To answer your question, I chose NOT to change history. All the characters are controlled by the actual events of history (with a debt to Stoppard’s Rosencrantz and Guildenstern are Dead). The only liberties I took with historical accuracy were to: a) compress certain events (especially lengthy battles); and b) increase the role of some characters to reduce the number of characters to keep track of, both so as to not bore or burden the reader.

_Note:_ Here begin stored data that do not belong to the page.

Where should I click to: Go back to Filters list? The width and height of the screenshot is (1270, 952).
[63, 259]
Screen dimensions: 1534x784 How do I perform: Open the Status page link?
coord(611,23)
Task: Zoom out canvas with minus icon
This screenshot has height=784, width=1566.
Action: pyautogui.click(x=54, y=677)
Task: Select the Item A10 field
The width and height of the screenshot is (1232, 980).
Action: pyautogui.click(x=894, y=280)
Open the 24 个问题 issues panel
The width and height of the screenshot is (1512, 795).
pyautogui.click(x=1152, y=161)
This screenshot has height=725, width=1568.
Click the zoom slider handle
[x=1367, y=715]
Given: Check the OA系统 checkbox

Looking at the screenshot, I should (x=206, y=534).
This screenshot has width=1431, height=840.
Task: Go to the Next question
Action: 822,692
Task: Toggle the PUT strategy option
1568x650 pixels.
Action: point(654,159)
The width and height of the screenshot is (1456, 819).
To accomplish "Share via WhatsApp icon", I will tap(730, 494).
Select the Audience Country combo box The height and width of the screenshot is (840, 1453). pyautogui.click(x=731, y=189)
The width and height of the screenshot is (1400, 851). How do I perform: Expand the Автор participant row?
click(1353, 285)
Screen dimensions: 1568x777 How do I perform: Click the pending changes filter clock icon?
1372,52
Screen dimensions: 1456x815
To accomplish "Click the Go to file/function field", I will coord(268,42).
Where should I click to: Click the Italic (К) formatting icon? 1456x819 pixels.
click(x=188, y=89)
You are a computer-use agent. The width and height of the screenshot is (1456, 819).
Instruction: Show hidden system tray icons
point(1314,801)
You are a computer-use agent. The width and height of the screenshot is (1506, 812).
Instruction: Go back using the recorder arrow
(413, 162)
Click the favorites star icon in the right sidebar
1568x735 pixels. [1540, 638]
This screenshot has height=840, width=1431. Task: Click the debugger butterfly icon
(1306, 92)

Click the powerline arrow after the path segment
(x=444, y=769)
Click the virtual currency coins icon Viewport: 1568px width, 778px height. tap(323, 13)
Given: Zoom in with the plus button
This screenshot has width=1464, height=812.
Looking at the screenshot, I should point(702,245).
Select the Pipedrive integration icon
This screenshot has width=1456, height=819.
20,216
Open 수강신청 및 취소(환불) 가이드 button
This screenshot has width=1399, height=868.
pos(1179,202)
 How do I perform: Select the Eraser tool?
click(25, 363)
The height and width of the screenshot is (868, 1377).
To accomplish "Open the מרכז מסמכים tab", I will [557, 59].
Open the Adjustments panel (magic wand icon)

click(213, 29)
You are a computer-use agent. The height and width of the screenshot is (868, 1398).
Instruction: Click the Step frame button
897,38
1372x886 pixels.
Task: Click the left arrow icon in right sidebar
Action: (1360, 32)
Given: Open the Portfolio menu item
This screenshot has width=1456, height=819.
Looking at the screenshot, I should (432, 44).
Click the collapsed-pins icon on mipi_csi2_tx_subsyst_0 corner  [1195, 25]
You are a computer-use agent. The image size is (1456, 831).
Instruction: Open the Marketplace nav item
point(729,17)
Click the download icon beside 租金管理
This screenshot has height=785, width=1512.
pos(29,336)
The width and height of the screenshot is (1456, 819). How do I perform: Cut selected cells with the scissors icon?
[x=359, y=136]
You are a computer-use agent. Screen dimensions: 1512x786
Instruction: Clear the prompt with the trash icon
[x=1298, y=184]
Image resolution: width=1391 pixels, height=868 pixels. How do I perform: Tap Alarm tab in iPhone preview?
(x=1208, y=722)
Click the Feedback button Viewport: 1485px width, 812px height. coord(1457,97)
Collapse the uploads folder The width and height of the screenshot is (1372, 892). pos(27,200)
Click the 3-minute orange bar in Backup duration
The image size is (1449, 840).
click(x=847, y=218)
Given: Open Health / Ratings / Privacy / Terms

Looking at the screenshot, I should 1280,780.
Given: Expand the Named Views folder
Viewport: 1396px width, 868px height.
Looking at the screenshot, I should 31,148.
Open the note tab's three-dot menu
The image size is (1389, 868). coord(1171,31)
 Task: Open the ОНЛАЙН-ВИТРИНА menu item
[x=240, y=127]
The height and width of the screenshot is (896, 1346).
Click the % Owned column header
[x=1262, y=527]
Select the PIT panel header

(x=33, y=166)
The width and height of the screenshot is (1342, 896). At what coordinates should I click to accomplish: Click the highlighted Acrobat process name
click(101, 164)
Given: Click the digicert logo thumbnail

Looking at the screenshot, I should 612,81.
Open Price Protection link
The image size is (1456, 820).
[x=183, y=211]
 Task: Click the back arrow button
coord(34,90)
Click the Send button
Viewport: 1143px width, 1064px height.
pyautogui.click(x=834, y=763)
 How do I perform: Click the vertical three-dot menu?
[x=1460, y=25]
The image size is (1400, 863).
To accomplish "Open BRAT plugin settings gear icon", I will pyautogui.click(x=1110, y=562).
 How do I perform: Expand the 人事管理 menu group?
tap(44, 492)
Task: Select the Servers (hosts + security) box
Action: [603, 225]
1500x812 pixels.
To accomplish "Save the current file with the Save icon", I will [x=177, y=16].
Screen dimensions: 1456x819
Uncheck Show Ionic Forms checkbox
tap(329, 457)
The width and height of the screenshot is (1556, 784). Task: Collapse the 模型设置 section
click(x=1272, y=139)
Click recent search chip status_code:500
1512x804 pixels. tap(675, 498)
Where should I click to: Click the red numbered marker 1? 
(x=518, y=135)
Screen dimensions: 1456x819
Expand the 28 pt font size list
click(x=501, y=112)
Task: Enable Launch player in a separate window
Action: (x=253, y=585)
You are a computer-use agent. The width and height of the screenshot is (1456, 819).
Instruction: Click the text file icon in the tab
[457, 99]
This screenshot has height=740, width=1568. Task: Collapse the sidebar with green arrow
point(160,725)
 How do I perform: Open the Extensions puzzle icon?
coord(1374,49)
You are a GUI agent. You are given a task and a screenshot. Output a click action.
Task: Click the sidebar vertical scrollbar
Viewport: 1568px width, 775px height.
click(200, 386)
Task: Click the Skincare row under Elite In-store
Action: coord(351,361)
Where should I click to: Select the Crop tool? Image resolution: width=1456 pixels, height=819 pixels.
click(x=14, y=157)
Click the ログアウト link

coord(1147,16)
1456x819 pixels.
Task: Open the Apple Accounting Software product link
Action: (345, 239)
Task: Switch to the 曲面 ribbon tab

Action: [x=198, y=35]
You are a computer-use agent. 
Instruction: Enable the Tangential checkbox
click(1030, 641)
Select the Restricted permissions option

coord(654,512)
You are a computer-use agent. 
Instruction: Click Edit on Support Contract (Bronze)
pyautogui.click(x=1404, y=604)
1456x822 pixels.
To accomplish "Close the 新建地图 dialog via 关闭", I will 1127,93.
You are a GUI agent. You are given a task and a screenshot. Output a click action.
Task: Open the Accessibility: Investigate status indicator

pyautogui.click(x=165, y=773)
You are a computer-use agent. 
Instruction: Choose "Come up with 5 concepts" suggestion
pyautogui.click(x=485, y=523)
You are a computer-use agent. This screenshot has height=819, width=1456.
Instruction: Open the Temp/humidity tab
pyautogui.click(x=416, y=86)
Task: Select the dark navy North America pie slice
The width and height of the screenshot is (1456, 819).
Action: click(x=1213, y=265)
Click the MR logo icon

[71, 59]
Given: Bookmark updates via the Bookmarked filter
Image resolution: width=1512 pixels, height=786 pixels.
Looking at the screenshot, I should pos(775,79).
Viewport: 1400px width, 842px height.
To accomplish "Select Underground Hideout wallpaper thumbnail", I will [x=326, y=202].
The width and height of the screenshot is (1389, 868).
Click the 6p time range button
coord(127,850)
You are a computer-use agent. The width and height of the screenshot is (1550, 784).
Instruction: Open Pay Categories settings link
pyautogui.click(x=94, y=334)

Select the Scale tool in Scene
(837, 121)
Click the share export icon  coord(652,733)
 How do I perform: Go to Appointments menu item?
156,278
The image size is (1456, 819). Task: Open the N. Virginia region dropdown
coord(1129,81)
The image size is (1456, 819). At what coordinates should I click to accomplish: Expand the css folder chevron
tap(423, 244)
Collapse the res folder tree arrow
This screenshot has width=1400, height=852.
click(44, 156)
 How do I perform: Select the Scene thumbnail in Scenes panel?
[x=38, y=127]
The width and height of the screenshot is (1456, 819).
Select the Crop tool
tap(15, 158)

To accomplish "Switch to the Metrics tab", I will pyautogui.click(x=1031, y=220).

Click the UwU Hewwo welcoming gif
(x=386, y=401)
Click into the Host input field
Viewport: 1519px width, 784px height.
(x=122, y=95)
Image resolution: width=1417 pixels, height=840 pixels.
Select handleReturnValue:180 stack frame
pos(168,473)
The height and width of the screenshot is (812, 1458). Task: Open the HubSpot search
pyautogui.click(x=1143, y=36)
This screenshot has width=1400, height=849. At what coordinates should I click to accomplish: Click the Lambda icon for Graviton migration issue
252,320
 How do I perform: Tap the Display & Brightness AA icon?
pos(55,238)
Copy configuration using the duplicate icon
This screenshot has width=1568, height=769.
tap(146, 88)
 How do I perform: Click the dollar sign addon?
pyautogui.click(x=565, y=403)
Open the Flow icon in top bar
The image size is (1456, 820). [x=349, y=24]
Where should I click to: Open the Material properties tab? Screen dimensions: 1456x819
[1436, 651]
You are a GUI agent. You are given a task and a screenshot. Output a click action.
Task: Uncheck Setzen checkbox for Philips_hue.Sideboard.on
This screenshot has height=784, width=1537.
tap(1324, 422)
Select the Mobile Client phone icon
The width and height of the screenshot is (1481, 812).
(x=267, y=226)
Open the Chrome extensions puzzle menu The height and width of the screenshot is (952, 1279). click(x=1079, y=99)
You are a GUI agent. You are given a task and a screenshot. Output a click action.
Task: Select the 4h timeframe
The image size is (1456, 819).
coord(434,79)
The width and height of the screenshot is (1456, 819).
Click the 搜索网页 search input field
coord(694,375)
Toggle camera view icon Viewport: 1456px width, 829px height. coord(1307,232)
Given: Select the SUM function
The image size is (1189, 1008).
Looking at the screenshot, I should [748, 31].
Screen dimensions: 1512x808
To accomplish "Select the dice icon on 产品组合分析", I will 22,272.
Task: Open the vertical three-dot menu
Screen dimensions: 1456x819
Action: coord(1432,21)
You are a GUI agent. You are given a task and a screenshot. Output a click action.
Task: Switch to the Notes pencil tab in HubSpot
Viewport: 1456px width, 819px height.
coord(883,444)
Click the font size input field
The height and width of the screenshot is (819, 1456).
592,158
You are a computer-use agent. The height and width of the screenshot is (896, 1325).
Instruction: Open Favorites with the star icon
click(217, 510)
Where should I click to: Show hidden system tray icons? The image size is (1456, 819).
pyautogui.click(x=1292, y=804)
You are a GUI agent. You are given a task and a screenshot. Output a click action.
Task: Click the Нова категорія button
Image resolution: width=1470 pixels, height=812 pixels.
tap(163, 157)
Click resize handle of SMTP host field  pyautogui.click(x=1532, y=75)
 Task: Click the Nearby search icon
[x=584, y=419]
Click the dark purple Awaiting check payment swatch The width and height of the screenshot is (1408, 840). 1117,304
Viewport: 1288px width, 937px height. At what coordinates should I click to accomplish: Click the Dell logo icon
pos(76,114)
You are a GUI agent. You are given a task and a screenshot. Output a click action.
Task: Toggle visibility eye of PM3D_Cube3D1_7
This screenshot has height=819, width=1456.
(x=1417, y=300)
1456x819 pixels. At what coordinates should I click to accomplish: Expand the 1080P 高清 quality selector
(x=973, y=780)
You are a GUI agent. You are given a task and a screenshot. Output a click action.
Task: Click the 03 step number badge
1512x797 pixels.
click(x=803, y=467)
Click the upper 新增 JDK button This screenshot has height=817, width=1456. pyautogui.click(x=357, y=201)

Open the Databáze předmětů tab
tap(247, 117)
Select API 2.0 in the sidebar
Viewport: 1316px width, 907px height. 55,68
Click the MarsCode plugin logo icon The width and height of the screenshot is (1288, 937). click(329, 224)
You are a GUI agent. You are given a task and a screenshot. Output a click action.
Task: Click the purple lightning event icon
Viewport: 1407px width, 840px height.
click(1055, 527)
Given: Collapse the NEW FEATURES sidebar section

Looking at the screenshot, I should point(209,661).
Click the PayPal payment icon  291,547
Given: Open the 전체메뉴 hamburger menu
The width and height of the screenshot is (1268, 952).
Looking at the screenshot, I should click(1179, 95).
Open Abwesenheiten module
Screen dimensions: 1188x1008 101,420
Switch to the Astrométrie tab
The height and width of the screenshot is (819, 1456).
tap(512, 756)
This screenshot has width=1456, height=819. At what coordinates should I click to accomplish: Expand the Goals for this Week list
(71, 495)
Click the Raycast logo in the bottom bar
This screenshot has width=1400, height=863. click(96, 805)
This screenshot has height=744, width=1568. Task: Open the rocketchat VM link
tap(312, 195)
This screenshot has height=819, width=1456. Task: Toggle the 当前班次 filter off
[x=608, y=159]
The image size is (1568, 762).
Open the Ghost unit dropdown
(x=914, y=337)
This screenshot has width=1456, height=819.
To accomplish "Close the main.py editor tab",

Since no witness to the Marshal’s murder ever came forth in historical records, even the ending of Where They Bury You cannot be proven to NOT be historically accurate. Just different from Kit Carson’s convenient and implausible explanation.

 
 
 
 
 ABOUT THE AUTHOR
 
 
Steve Kohlhagen is a former, now retired, Economics professor at the University of California, Berkeley, are tired Wall Street investment banker, and is on several corporate boards, most recently elected to the board of Freddie Mac. While at Berkeley he authored many economics publications, and he and his wife Gale jointly published the murder mystery “Tiger Found” under their pen name Steven Gale in 2008.
 
Kohlhagen was inspired to write his latest book “Where They Bury You” after reading Hampton Sides’ “Blood and Thunder,” a non-fiction history of Kit Carson and the West. Sides’ reporting of the factual murder of Marshal Joseph Cummings on August 18, 1863 led Kohlhagen to conduct further research on Carson and Cummings, including at the National Archives. He also pulled from his own knowledge of the West, as the writer divides his time between the New Mexico-Colorado border high in the San Juan Mountains and Charleston, South Carolina.